Dario, 71, owner of Eis Fontanella, an ice cream shop in Mannheim, Germany, comes from a long line of ice cream masters. His grandfather opened a gelato shop near Venice in 1906, and his father established an Italian gelateria in Mannheim in 1933. Dario joined his father’s business in 1970, and by 1985, he was at the helm. Today, Eis Fontanella is at the forefront of ice cream innovation, as spaghettieis continues to grow in popularity throughout Germany under Dario’s lead.
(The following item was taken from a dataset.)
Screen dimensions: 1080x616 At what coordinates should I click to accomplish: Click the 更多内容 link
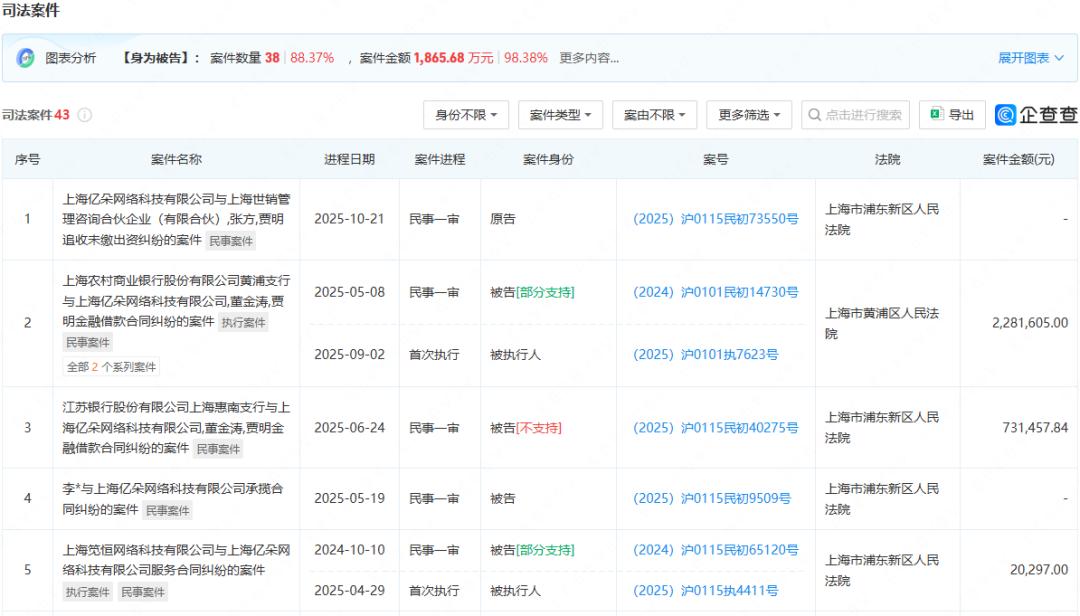588,58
Dario Fontanella had invented spaghettieis before his official entry into the family business. The idea first came to him in 1969, while on a skiing trip to Cortina d’Ampezzo, Italy. There, he ordered a dessert called a Mont Blanc. Traditionally, the dish features chestnut puree piped onto a vanilla parfait using a pastry bag, giving the paste a stringy appearance. This particular restaurant, however, used a stainless steel spätzle maker, instead of a pastry bag, to give the chestnut mix a unique spaghetti-like appearance. Inspired, Dario experimented with this method to create an ice…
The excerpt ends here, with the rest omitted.